My TB had a terrible winter last year and was off work through a plethora of injury/ilness from roughly November to February. On my vets advice I left her turned out all winter with a heavyweight full neck rug on & plenty of haylage as he felt this was more natural, his thoughts being that he sees too many horse with colic/stiffness/vices through being stabled.

To be honest they didn't seem to mind being out and both came through the winter very well condition wise. I brought them in for a few hours every afternoon to sort out muddy feet/legs and during the snow & ice they stayed in overnight as well as if the forecast was very wet overnight.

I thought I would do the same this year but now the time is nearly here my gut reaction is to bring them in overnight, just because I hate being woken up by rain & wind and thinking of them being out having to shelter. Also my TB is very fine skinned & I worry about her face and ears taking wind & rain when she could be in (soft I know).
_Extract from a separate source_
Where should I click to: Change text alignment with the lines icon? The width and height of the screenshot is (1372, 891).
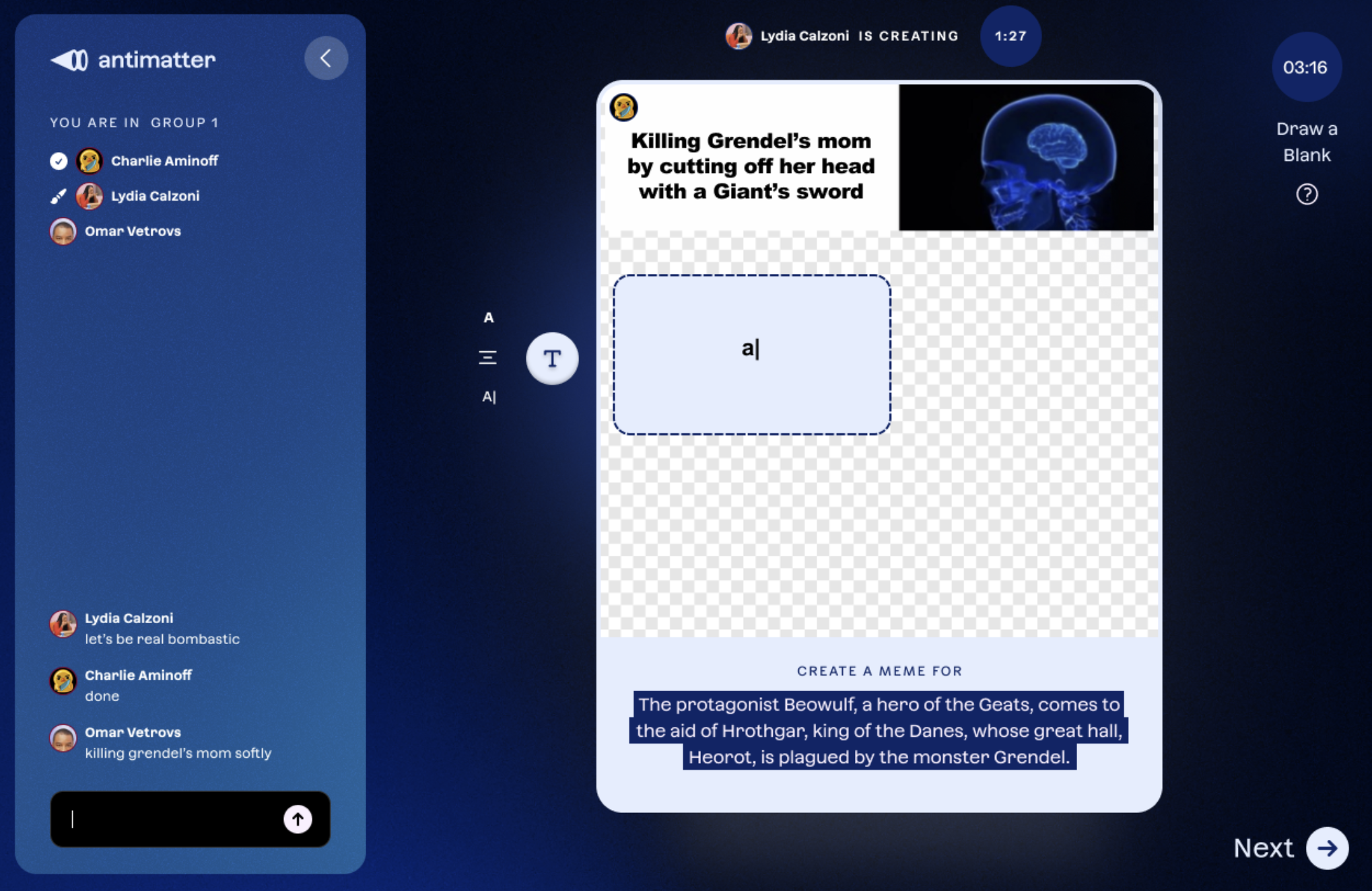click(x=488, y=357)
She also had a lot of foot abcesses last year & I wonder if this was caused by her feet being in mud for a lot more than previous years.

Oh what a dilemma, I'm sure I'm not the only one going through this so what are your thoughts please - I need someone to make the decision for me ;)
 
rug well, feed well, work well, bring in in extremes! or do the in at night out in day scenario if it make you feel better, tho i think we are 8 weeks off that senario. do what suits you, and more importantly what suits your horses. they wont shrink in the rain! take into consideration natural shelter/ man made shelter, quality of grazing, amount of mud etc etc etc.
 
I do rug them and feed them well as you say ofcourseyoucan, but it's not making me feel any better at the mo!

I don't normally bring them in until sometime in November, weather dependant, and turn them back out early March time so I know I have lots of time to make the decision but it's playing in my mind already.

We have poor poor grazing over winter & lots of mud but they do have plenty of natural shelter - oh how I wish they could talk!